Lula Retorna a Brasília Após Agenda de Destaque na ONU e Planeja Contato com Trump

Na madrugada desta quinta-feira (25), o presidente Luiz Inácio Lula da Silva retornou a Brasília, após uma intensa viagem a Nova York, onde participou da Assembleia Geral da ONU. Após algumas horas de descanso, Lula recebeu os ministros Rui Costa, da Casa Civil, e Fernando Haddad, da Fazenda, sinalizando a retomada das atividades internas com foco na agenda governamental.

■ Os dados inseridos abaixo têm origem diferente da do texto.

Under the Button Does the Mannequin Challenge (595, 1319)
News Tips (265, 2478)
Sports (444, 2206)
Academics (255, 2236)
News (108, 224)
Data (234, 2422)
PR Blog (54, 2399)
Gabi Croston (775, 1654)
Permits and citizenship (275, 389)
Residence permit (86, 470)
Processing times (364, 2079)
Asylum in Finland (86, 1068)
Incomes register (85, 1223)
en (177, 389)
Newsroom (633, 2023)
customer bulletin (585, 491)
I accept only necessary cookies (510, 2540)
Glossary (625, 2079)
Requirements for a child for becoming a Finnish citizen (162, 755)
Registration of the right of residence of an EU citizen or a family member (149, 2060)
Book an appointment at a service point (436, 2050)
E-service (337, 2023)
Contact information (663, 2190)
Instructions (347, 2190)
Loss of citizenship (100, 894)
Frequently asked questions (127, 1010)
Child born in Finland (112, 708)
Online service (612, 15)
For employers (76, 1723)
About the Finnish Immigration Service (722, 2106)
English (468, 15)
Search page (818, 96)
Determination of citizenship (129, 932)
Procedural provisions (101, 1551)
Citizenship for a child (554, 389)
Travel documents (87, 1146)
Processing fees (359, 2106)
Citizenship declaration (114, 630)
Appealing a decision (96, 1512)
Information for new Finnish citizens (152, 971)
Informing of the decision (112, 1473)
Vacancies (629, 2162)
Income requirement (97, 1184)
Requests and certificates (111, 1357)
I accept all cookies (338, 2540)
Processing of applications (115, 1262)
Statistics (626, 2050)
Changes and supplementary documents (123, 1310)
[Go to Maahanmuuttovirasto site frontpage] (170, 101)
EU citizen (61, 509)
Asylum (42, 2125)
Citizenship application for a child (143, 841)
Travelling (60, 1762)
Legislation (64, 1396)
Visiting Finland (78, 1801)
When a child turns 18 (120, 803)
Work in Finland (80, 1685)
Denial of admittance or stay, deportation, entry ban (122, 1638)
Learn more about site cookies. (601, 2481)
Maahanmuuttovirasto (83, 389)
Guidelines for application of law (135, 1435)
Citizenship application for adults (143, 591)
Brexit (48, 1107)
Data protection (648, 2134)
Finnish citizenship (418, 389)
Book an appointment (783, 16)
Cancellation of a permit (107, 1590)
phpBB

Destaque internacional para a rápida reunião com o presidente dos Estados Unidos, Donald Trump. Aliados do presidente avaliam que a participação na ONU trouxe um sentimento de dever cumprido, especialmente pelo encontro com Trump, que deve se transformar em uma oportunidade de diálogo formal na próxima semana, possivelmente por telefone ou videoconferência. O objetivo principal é tratar da questão do tarifamento imposto pelos EUA ao Brasil, que tem causado perdas de empregos e mercados para o país.

Especialistas em Relações Internacionais, como Vinicius Vieira, da FAAP e FGV, apontam que Lula deve focar na reversão dessas tarifas, propondo uma abordagem econômica que possa interessar a Trump, que aprecia negócios. Entre as propostas, estão negociações envolvendo metais raros, essenciais para a transição energética, e concessões às big techs, que têm forte ligação com Trump e criticaram regulações brasileiras, podendo ajudar a diminuir tarifas ou obter isenções.

Internamente, Lula enfrenta desafios políticos, como a saída do União Brasil da base governista, o que leva à necessidade de substituir Celso Sabino no Ministério do Turismo e possíveis mudanças em outros órgãos, incluindo a Secretaria-Geral da Presidência. O nome de Guilherme Boulos, do PSOL, é cotado para reforçar o apoio ao governo.

Na mesma noite, Lula participou da posse do novo presidente do Tribunal Superior do Trabalho (TST), Vieira de Mello Filho, reforçando seu envolvimento com questões institucionais.

Este momento marca uma fase de retomada de foco tanto na política internacional quanto na consolidação interna, com estratégias que podem fortalecer a posição do Brasil no cenário global e garantir maior estabilidade ao governo Lula.